Ever since I ended my tenure with the government I've wondered if the human race is de-evolving. De-evolution is probably a misleading term but even
de-evolution is an evolution of a kind.

From the physical aspect I think it is more clear. Since the advent of glasses we reproduce more people with bad eyes. Vision declines. Eyes disappear.

Chemotherapy has enabled people with cancer to reproduce, thereby increasing the disease in our population.

But what about intellectual and cultural de-evolution? If those that never work, never read, are the ones that reproduce the most, then do we de-evolve intellectually. Does the gene pool decline? I'm not sure about this. Somehow it feels like I am espousing some Nazi doctrine though I can't quite pin it down.

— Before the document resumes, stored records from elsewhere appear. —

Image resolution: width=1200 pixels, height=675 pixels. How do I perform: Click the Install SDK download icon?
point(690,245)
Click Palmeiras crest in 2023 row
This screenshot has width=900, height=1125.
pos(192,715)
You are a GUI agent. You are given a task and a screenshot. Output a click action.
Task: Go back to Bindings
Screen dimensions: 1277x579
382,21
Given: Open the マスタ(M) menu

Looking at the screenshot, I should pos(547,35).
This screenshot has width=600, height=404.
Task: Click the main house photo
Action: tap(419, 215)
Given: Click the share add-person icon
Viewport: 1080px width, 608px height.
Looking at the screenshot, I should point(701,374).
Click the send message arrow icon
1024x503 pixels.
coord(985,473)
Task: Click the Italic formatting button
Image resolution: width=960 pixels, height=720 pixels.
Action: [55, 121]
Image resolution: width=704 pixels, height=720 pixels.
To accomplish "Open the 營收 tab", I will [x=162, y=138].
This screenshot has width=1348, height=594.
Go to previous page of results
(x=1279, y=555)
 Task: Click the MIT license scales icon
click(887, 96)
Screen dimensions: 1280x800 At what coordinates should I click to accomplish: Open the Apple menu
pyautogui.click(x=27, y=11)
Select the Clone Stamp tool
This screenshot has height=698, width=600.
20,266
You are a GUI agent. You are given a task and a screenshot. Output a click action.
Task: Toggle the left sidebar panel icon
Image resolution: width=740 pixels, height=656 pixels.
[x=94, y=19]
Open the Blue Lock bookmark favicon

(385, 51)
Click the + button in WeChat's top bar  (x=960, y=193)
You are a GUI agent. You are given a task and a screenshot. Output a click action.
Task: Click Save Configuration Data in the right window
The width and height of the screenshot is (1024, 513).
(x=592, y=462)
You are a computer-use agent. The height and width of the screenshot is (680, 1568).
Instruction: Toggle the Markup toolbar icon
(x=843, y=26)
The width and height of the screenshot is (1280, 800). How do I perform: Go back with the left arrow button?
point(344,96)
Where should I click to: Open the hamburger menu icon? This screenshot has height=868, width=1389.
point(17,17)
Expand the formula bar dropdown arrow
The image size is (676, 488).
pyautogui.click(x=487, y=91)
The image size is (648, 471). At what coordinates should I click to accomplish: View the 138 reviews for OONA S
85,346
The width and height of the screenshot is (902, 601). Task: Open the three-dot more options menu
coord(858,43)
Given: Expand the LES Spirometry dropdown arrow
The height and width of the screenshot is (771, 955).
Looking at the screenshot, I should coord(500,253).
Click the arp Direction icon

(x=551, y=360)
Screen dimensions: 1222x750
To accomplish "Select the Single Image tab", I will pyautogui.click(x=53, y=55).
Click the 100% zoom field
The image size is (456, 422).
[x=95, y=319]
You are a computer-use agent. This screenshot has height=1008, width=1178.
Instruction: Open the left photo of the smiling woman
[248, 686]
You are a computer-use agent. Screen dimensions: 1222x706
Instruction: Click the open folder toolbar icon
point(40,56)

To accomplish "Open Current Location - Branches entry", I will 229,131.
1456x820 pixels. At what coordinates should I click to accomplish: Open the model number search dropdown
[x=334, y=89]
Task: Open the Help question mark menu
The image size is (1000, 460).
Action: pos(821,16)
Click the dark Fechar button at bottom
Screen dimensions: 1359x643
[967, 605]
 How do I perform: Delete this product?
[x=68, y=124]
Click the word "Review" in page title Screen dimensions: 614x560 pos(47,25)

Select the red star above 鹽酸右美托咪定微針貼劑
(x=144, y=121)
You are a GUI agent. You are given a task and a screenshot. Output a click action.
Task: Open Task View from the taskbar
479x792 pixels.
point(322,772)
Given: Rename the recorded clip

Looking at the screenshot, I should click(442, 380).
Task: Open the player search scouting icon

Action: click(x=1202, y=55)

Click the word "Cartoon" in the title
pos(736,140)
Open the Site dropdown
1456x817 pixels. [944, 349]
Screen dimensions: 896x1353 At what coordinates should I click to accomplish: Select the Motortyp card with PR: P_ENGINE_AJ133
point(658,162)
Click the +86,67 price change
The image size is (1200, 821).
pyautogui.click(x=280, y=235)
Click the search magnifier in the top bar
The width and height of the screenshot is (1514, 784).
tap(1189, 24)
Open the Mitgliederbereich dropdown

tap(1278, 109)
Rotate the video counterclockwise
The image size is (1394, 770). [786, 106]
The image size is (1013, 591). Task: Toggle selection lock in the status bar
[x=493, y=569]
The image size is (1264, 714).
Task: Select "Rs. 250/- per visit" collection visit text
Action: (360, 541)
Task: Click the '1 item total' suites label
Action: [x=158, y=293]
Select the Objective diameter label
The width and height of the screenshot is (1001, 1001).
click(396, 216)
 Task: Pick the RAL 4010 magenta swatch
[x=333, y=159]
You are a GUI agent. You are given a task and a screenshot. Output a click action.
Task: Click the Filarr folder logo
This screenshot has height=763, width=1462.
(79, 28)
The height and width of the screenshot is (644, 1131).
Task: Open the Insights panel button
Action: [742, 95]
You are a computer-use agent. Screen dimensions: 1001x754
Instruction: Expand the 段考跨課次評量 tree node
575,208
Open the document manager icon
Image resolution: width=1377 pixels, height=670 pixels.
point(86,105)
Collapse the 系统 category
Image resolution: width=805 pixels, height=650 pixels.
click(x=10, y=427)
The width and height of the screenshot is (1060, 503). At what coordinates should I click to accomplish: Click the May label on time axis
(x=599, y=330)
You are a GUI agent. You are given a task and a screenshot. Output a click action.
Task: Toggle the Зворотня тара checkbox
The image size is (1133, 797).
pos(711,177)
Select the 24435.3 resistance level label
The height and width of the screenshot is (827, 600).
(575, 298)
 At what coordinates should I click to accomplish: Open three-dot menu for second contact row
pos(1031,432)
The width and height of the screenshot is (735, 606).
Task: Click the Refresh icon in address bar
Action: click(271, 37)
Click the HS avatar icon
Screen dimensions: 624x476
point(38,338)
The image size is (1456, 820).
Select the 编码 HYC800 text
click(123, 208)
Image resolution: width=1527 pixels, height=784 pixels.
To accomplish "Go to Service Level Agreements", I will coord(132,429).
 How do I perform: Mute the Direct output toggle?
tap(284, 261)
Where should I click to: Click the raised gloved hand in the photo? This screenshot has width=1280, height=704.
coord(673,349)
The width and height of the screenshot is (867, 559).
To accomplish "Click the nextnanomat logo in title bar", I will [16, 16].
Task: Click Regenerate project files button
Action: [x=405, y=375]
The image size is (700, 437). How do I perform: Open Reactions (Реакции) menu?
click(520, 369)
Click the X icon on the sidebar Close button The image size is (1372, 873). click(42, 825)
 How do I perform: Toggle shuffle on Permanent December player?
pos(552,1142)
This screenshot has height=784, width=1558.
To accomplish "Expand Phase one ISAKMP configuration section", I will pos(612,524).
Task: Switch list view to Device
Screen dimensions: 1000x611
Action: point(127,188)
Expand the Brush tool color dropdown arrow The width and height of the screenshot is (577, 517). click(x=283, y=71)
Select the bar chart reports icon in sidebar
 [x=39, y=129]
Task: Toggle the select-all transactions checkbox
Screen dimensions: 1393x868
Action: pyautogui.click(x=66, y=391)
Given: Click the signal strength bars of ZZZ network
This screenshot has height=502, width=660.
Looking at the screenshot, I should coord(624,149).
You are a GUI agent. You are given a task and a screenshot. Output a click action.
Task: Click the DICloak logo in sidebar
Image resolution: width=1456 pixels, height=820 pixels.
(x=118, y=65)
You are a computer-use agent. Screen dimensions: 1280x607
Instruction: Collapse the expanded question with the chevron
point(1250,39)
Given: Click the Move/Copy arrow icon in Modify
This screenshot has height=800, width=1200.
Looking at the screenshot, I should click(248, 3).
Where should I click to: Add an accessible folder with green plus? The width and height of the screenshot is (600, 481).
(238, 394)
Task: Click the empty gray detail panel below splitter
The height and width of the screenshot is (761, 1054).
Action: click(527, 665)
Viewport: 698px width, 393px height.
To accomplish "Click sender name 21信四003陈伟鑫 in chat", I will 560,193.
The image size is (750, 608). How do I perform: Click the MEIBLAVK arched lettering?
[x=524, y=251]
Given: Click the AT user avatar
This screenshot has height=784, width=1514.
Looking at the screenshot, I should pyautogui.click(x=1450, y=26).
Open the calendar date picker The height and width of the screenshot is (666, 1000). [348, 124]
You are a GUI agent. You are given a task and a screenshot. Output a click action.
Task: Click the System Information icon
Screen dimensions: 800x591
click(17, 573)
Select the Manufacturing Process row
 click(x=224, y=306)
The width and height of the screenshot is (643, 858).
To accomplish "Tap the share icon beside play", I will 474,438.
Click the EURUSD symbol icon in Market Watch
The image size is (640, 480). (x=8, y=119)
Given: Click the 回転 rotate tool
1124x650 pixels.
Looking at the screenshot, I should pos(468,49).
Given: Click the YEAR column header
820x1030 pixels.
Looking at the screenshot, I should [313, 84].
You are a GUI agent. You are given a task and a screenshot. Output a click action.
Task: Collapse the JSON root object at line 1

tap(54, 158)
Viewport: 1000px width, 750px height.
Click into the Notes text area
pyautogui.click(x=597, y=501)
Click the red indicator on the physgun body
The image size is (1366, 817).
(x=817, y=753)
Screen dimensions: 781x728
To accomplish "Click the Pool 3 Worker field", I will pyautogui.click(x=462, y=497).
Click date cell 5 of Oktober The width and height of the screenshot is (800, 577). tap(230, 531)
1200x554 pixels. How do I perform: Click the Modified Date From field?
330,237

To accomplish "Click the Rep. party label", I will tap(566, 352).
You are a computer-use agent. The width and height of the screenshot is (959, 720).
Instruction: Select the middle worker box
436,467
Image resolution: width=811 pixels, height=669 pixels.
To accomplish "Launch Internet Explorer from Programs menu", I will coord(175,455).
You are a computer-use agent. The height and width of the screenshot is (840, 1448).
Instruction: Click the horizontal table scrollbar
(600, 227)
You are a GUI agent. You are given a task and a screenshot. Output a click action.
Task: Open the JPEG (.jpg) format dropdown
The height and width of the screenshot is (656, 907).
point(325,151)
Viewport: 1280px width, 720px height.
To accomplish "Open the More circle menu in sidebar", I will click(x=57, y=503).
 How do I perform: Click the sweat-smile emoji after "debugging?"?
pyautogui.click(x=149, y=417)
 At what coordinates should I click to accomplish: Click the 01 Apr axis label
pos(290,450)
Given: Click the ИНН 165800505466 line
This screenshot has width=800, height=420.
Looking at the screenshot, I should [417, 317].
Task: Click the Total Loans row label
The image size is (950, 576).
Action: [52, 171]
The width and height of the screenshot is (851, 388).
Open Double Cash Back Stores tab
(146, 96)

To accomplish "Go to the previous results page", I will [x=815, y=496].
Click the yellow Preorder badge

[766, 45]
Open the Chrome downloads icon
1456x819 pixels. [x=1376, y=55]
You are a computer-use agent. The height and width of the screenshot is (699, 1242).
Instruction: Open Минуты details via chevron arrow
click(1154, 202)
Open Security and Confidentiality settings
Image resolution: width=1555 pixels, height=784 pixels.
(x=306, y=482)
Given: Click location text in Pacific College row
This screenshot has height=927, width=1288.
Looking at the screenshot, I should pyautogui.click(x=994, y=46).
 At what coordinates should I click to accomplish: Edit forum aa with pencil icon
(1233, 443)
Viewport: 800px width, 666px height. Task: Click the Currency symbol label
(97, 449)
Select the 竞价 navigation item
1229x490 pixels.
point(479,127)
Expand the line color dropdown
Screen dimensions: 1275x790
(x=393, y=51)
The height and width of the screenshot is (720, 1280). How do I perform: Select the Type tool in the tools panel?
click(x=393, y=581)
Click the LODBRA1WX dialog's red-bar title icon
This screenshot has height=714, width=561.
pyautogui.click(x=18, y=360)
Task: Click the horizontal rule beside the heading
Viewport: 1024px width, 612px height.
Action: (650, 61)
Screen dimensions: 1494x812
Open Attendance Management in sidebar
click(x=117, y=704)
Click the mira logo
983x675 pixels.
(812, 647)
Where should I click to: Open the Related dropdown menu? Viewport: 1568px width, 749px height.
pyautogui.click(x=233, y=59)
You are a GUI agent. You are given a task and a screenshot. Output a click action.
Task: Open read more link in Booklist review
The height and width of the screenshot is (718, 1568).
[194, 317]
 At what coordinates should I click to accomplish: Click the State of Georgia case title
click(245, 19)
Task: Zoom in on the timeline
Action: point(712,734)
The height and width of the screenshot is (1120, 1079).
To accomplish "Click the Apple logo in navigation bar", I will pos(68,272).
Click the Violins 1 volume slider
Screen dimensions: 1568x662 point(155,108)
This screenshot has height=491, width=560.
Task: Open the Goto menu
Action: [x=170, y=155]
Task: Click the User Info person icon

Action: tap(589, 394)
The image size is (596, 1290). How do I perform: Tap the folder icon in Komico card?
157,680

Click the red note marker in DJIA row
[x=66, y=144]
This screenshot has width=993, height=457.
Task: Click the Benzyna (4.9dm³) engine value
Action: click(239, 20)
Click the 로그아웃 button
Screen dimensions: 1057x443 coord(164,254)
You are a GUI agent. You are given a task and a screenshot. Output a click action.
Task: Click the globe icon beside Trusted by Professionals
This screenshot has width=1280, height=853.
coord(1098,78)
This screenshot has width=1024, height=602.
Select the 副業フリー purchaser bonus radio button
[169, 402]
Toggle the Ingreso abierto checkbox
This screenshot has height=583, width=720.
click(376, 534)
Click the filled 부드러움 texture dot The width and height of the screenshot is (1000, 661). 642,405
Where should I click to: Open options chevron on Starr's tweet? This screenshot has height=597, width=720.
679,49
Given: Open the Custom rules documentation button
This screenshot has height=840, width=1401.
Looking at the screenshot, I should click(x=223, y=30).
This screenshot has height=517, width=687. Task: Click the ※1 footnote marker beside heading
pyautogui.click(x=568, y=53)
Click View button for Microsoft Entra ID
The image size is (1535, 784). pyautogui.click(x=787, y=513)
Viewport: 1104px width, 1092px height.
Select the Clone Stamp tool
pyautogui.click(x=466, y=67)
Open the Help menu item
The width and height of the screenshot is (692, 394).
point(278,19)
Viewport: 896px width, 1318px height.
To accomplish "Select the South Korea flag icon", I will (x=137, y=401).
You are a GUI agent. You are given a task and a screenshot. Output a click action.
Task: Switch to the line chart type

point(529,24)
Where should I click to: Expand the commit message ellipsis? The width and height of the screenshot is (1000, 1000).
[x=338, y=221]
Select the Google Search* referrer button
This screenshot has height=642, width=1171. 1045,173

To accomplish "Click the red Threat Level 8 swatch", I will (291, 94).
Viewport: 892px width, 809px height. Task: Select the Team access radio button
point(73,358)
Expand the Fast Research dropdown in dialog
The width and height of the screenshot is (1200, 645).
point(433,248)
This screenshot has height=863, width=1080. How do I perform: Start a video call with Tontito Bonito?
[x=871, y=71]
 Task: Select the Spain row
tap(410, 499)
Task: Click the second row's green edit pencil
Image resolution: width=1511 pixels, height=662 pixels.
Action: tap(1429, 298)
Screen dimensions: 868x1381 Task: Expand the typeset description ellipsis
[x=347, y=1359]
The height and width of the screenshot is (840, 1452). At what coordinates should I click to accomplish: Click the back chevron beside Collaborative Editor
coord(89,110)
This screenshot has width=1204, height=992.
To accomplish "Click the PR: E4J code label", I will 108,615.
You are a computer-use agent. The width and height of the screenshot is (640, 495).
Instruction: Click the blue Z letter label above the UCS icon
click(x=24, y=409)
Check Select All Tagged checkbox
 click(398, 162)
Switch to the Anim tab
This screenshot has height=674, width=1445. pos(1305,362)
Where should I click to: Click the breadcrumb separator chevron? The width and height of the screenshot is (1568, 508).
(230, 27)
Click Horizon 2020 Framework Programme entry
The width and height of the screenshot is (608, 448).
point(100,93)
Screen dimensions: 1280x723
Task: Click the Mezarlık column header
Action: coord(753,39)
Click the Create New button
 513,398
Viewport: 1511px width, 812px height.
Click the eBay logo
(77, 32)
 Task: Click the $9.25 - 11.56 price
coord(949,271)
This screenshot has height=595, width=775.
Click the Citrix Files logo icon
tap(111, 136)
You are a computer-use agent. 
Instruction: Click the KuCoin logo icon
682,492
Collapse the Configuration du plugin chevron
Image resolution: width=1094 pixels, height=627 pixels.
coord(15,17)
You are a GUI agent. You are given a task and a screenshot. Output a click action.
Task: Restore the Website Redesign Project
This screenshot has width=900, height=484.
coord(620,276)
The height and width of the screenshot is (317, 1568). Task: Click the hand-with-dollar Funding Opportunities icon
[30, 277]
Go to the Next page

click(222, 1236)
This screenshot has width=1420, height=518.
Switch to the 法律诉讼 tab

www.independent.co.uk/news/science/huma ... 07101.html
Professor Gerald Crabtree, who heads a genetics laboratory at Stanford University in California, has put forward the iconoclastic idea that rather than getting cleverer, human intelligence peaked several thousand years ago and from then on there has been a slow decline in our intellectual and emotional abilities.

Although we are now surrounded by the technological and medical benefits of a scientific revolution, these have masked an underlying decline in brain power which is set to continue into the future leading to the ultimate dumbing-down of the human species, Professor Crabtree said.

His argument is based on the fact that for more than 99 per cent of human evolutionary history, we have lived as hunter-gatherer communities surviving on our wits, leading to big-brained humans. Since the invention of agriculture and cities, however, natural selection on our intellect has effective stopped and mutations have accumulated in the critical “intelligence” genes.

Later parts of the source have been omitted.